Nope. A logarithmic sweep spends less time going through each Hertz bandwith of the sweep frequency range, while a linear sweep spends the same time going through each Hertz bandwidth of the frequency range. The time domain amplitudes of both waveforms are exactly the same throughout.

In a linear sweep, it takes just as long to get from 1kHz to 2kHz (1 kHz in range)as it does to get from 19kHz to 20kHz (also 1kHz in range), so you can see that the great majority of the sweep time and energy is spent in the last octave.

In a log sweep, the same amount of time is spent getting from 1kHz to 2kHz (i.e., one octave range) as from 10kHz to 20kHz (also one octave range). Equal time spent per octave (not per Hz).

The linear sweep puts more of its energy into high frequencies than does the log sweep. If you look at a log sweep with an FFT spectrum analyzer (that shows bins of constant bandwidth), it's strength appears to fall 3dB per octave because it doesn't spend much time crossing the uppr bins. But if you look at it with an RTA type spectrum analyzer (that shows bins with the same width in octaves, such as "1/3rd Octave") its strength appears to be the same over the audio frequency range.
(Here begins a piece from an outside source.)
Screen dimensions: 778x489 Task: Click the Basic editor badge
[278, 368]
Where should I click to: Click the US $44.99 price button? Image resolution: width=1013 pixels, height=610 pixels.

The tape recording mechanism does change sensitivity over frequency, but its EQ, bias, and tape characteristics should be arranged so that the same spectrum shape comes out as goes in, provided levels are kept low enough. Tape recorders will overload earlier with high frequency sinewaves than with lower frequency waves, partly because of the EQ applied. But you can measure with a log-sweep (or pink noise) if you use an RTA type analyzer (or an FFT analyzer that is corrected by +3dB/octave); or if you use a linear sweep (or white noise) with an FFT analyzer (or RTA analyzer corrected by -3dB/octave). But using either, you have to keep the levels low enough so that the system doesn't saturate at any of the frequency ranges.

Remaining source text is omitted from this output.